> [ABOUT THIS TASK] Retype each of the entries below exactly as written.

Records from a collection:
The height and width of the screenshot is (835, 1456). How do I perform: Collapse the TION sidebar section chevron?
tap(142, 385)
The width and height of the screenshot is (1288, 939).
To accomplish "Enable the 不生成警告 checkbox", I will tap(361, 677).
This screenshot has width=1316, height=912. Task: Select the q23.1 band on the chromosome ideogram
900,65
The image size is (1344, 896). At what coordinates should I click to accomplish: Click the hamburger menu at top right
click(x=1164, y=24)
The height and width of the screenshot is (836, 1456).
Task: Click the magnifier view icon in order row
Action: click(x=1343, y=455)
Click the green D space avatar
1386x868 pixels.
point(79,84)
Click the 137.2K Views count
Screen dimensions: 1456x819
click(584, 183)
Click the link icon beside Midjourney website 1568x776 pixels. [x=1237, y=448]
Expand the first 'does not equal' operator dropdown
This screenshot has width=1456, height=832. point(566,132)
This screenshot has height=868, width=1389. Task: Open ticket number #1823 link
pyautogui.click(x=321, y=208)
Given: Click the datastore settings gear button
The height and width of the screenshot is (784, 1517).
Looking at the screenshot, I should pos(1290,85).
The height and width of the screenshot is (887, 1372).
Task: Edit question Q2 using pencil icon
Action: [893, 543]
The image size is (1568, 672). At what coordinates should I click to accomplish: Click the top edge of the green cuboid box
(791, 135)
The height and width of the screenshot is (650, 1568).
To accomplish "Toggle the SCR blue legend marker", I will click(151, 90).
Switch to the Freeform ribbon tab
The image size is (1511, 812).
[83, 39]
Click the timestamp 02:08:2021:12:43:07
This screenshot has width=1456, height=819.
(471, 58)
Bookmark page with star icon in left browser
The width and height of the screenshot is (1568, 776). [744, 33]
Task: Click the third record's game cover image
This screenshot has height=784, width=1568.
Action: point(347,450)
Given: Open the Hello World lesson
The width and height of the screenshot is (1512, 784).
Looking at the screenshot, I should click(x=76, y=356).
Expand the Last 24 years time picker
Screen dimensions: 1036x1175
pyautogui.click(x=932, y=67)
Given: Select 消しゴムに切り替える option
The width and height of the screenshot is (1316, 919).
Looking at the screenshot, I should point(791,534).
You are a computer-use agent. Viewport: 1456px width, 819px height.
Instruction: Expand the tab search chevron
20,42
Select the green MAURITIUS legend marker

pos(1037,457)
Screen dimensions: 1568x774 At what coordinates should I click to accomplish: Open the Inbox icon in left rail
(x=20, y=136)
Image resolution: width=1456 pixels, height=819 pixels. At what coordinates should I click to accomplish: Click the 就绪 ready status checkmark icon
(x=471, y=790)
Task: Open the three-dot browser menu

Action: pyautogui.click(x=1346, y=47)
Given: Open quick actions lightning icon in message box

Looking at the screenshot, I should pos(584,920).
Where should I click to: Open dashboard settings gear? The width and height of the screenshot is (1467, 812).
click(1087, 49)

> [EXERCISE RESPONSE]
The height and width of the screenshot is (835, 1456). How do I perform: Collapse the TION sidebar section chevron?
tap(142, 385)
The width and height of the screenshot is (1288, 939).
To accomplish "Enable the 不生成警告 checkbox", I will tap(361, 677).
This screenshot has width=1316, height=912. Task: Select the q23.1 band on the chromosome ideogram
900,65
The image size is (1344, 896). At what coordinates should I click to accomplish: Click the hamburger menu at top right
click(x=1164, y=24)
The height and width of the screenshot is (836, 1456).
Task: Click the magnifier view icon in order row
Action: click(x=1343, y=455)
Click the green D space avatar
1386x868 pixels.
point(79,84)
Click the 137.2K Views count
Screen dimensions: 1456x819
click(584, 183)
Click the link icon beside Midjourney website 1568x776 pixels. [x=1237, y=448]
Expand the first 'does not equal' operator dropdown
This screenshot has width=1456, height=832. point(566,132)
This screenshot has height=868, width=1389. Task: Open ticket number #1823 link
pyautogui.click(x=321, y=208)
Given: Click the datastore settings gear button
The height and width of the screenshot is (784, 1517).
Looking at the screenshot, I should pos(1290,85).
The height and width of the screenshot is (887, 1372).
Task: Edit question Q2 using pencil icon
Action: [893, 543]
The image size is (1568, 672). At what coordinates should I click to accomplish: Click the top edge of the green cuboid box
(791, 135)
The height and width of the screenshot is (650, 1568).
To accomplish "Toggle the SCR blue legend marker", I will click(151, 90).
Switch to the Freeform ribbon tab
The image size is (1511, 812).
[83, 39]
Click the timestamp 02:08:2021:12:43:07
This screenshot has width=1456, height=819.
(471, 58)
Bookmark page with star icon in left browser
The width and height of the screenshot is (1568, 776). [744, 33]
Task: Click the third record's game cover image
This screenshot has height=784, width=1568.
Action: point(347,450)
Given: Open the Hello World lesson
The width and height of the screenshot is (1512, 784).
Looking at the screenshot, I should click(x=76, y=356).
Expand the Last 24 years time picker
Screen dimensions: 1036x1175
pyautogui.click(x=932, y=67)
Given: Select 消しゴムに切り替える option
The width and height of the screenshot is (1316, 919).
Looking at the screenshot, I should point(791,534).
You are a computer-use agent. Viewport: 1456px width, 819px height.
Instruction: Expand the tab search chevron
20,42
Select the green MAURITIUS legend marker

pos(1037,457)
Screen dimensions: 1568x774 At what coordinates should I click to accomplish: Open the Inbox icon in left rail
(x=20, y=136)
Image resolution: width=1456 pixels, height=819 pixels. At what coordinates should I click to accomplish: Click the 就绪 ready status checkmark icon
(x=471, y=790)
Task: Open the three-dot browser menu

Action: pyautogui.click(x=1346, y=47)
Given: Open quick actions lightning icon in message box

Looking at the screenshot, I should pos(584,920).
Where should I click to: Open dashboard settings gear? The width and height of the screenshot is (1467, 812).
click(1087, 49)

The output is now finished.